Task instructions >> Which lines mention "will"? Show each one from the listing.
──────── Source material
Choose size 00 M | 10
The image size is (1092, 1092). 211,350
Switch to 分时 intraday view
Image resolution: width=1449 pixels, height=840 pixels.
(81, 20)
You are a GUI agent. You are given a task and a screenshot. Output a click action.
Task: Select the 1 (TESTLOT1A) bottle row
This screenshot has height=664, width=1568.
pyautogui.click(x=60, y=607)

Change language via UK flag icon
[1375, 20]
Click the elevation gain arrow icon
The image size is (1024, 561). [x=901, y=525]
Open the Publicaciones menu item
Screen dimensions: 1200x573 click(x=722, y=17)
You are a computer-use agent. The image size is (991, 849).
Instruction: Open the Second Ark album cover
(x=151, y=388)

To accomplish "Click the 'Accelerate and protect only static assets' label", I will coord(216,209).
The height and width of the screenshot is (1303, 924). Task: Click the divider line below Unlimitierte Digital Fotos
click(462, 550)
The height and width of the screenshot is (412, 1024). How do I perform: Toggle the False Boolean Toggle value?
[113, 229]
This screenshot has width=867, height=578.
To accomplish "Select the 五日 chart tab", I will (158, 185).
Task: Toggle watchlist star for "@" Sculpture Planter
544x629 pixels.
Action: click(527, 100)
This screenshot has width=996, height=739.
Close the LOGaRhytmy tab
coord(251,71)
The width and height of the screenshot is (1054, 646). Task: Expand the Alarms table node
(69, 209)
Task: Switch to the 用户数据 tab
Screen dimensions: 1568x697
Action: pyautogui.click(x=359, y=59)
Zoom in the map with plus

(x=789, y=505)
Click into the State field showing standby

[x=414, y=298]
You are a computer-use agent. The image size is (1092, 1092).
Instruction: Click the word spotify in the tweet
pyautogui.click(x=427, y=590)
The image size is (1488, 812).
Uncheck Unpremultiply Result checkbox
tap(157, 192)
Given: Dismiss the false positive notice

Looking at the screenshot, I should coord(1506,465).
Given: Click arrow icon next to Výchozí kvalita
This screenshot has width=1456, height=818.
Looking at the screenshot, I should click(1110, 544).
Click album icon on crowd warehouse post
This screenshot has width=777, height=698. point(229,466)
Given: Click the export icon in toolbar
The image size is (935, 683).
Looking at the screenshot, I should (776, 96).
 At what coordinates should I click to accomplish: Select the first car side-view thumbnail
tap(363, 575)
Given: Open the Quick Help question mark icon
────────────────
Your response >>
To accomplish "Click the 'Accelerate and protect only static assets' label", I will coord(216,209).
To accomplish "Select the 五日 chart tab", I will (158, 185).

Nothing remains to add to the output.